◆ Texto apresentado
####
Por Luciana Gurgel, especial para o J&Cia
Enquanto países que já controlaram a Covid-19 temem a “segunda onda”, outros ainda vivem o drama de contabilizar vidas perdidas e prejuízos à economia. Em comum, todos apostam na vacina contra o coronavírus para dar fim ao pesadelo.
Mas pode não ser tão simples, se os movimentos antivacina conseguirem afetar a contenção da doença. Essa preocupação motivou um estudo da empresa FTIConsulting a respeito de riscos à saúde pública global advindos da disseminação de informações falsas sobre imunização nas redes sociais.
O relatório lembra que teorias conspiratórias envolvendo vacinas não são novidade, mas observa que as redes sociais asseguram condições inigualáveis para a proliferação delas. A fim de avaliar os riscos potenciais, a consultoria tomou como referência a onda de desinformação a respeito da vacina tríplice viral (ou MMR, contra sarampo, rubéola e caxumba). E projetou um cenário preocupante para a imunização contra o coronavirus.
####
◆ Trechos dos registros

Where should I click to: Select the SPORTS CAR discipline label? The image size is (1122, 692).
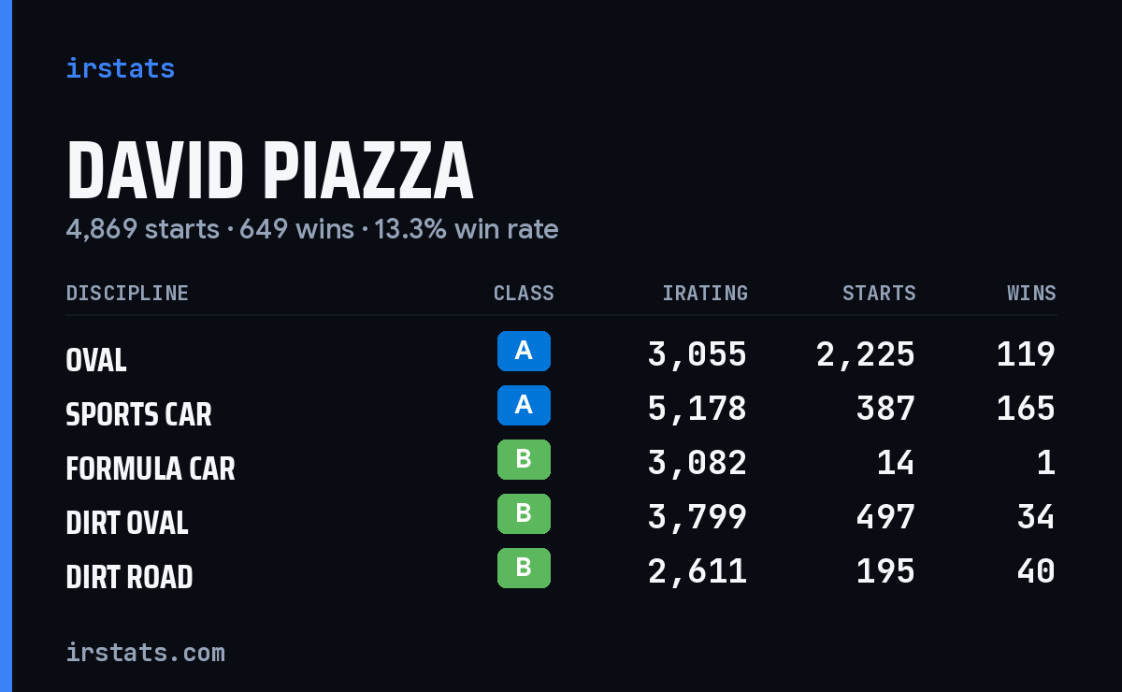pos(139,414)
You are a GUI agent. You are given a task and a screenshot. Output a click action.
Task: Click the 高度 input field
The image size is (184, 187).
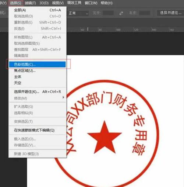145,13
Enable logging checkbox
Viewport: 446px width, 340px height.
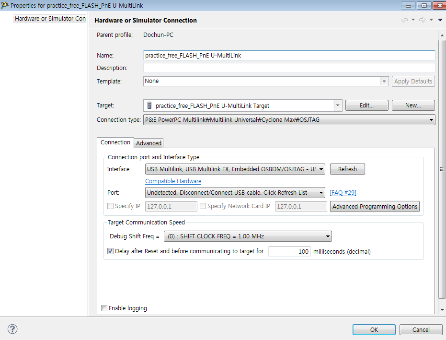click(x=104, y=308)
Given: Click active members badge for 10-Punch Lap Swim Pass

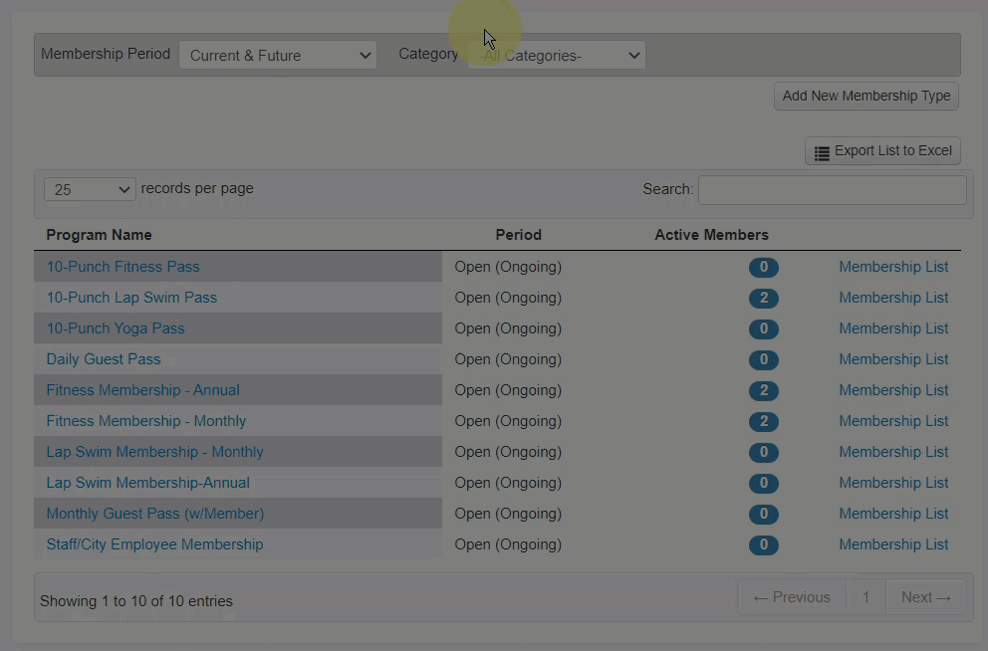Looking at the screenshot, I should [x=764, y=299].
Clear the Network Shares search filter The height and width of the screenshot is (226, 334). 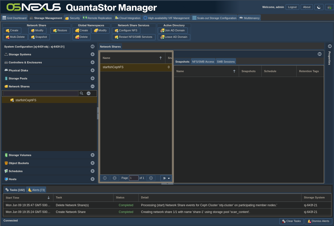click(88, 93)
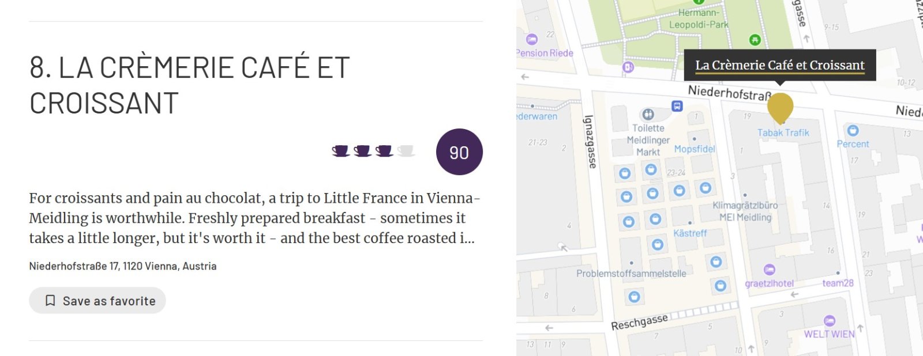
####
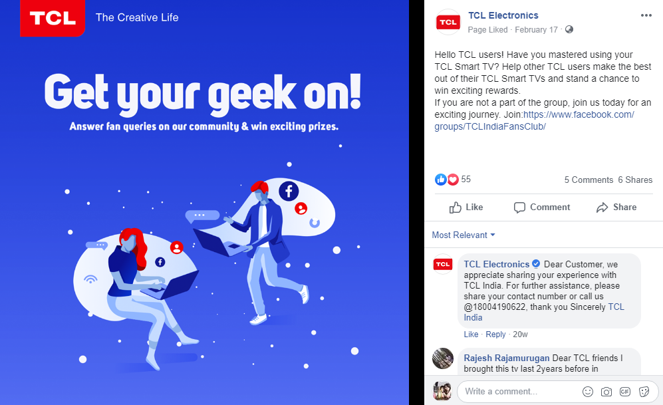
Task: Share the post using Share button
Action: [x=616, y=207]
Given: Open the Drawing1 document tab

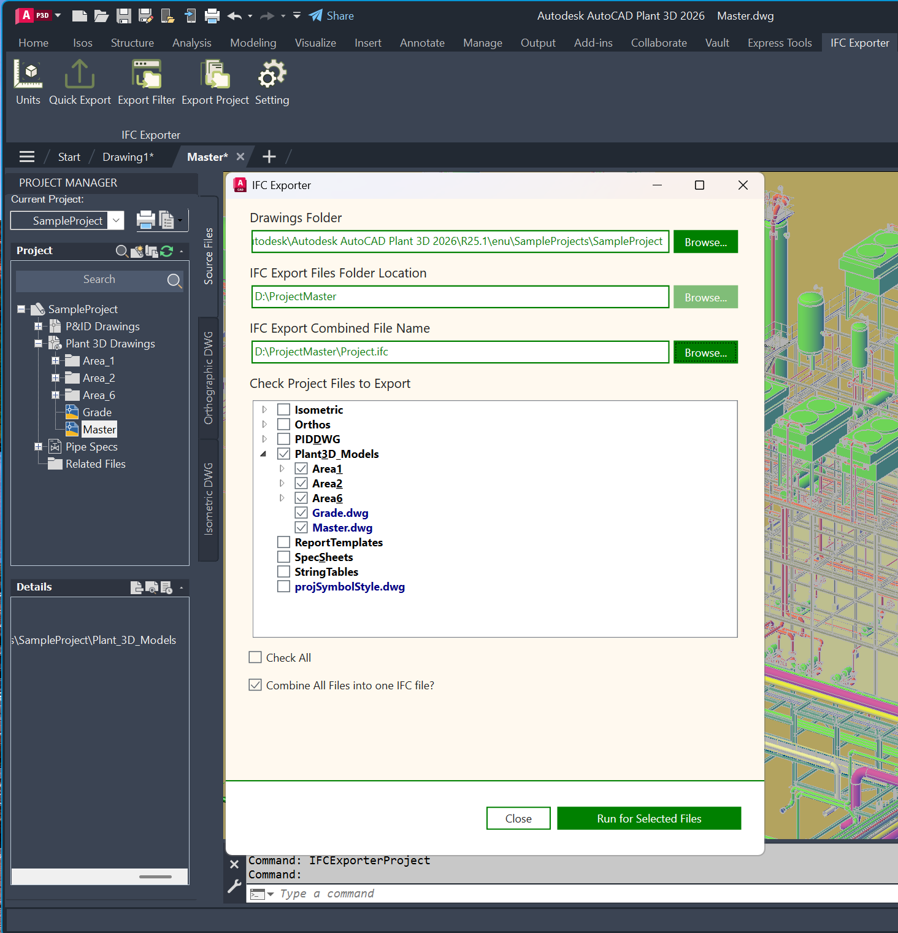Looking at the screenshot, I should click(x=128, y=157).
####
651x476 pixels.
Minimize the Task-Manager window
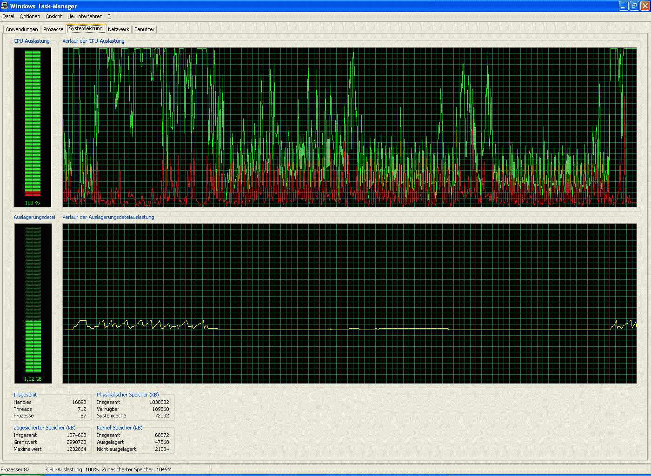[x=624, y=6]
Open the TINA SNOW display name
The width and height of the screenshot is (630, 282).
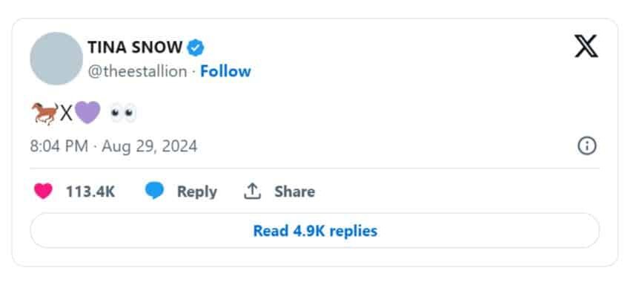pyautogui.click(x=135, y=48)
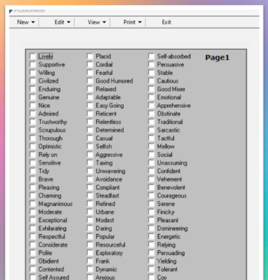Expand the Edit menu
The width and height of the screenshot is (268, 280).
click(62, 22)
####
◆ Instruções das tarefas
1. Copie do texto sobre os movimentos antivacina o trecho entre "Mas pode não" e "contra o coronavirus.", inclusive.
2. As afirmações a seguir concordam com o texto sobre os movimentos antivacina? Responda sim ou não a cada uma e cite entre aspas as palavras exatas do texto que decidem.
(a) O estudo sobre riscos à saúde pública foi feito pela empresa FTIConsulting.
(b) O relatório apresenta as teorias conspiratórias envolvendo vacinas como uma novidade.
(c) A consultoria tomou como referência a desinformação sobre a vacina contra a gripe.
3. Dê continuidade ao texto sobre os movimentos antivacina, começando logo após a última frase apresentada.

◆ Respostas aos problemas
1.
Mas pode não ser tão simples, se os movimentos antivacina conseguirem afetar a contenção da doença. Essa preocupação motivou um estudo da empresa FTIConsulting a respeito de riscos à saúde pública global advindos da disseminação de informações falsas sobre imunização nas redes sociais.
O relatório lembra que teorias conspiratórias envolvendo vacinas não são novidade, mas observa que as redes sociais asseguram condições inigualáveis para a proliferação delas. A fim de avaliar os riscos potenciais, a consultoria tomou como referência a onda de desinformação a respeito da vacina tríplice viral (ou MMR, contra sarampo, rubéola e caxumba). E projetou um cenário preocupante para a imunização contra o coronavirus.

2.
(a) Sim: "Essa preocupação motivou um estudo da empresa FTIConsulting"
(b) Não: "teorias conspiratórias envolvendo vacinas não são novidade"
(c) Não: "tomou como referência a onda de desinformação a respeito da vacina tríplice viral"

3.
O curioso é que as fake news sobre a MMR tiveram origem sólida. Espalharam-se a partir de um estudo publicado em 1999 na respeitada The Lancet, fonte de referência para cientistas e jornalistas, que associava a vacina ao autismo.
Depois muita controvérsia a publicação retirou o artigo. Seu autor teve a licença cassada. Mas isso foi apenas em 2010, quando os boatos já tinham se espalhado o suficiente para impactar a saúde pública em vários países.
O estudo da FTI Consulting assegura que as notícias sem fundamento causaram queda de 94% para 90% na cobertura vacinatória no Reino Unido entre 2013 e 2019. Os pesquisadores empregaram modelos matemáticos e estatísticas oficiais para isolar outros fatores capazes de influenciar redução, comprovando que as informações falsas desempenharem papel central na decisão de pais não imunizarem os filhos.
A conclusão da FTI é que ideias transmitidas pelas redes sociais afetam o comportamento humano, podendo impactar a saúde pública na vida real. No caso do coronavírus, pessoas podem se recusar a tomar a vacina quando estiver disponível, permitindo que a doença continue a fazer vítimas.
A consultoria conclama os indivíduos a terem cuidado com o que criam e compartilham. E chama as redes sociais à responsabilidade de conter a desinformação. Por fim, aborda a adoção de controles legais sobre as mídias sociais.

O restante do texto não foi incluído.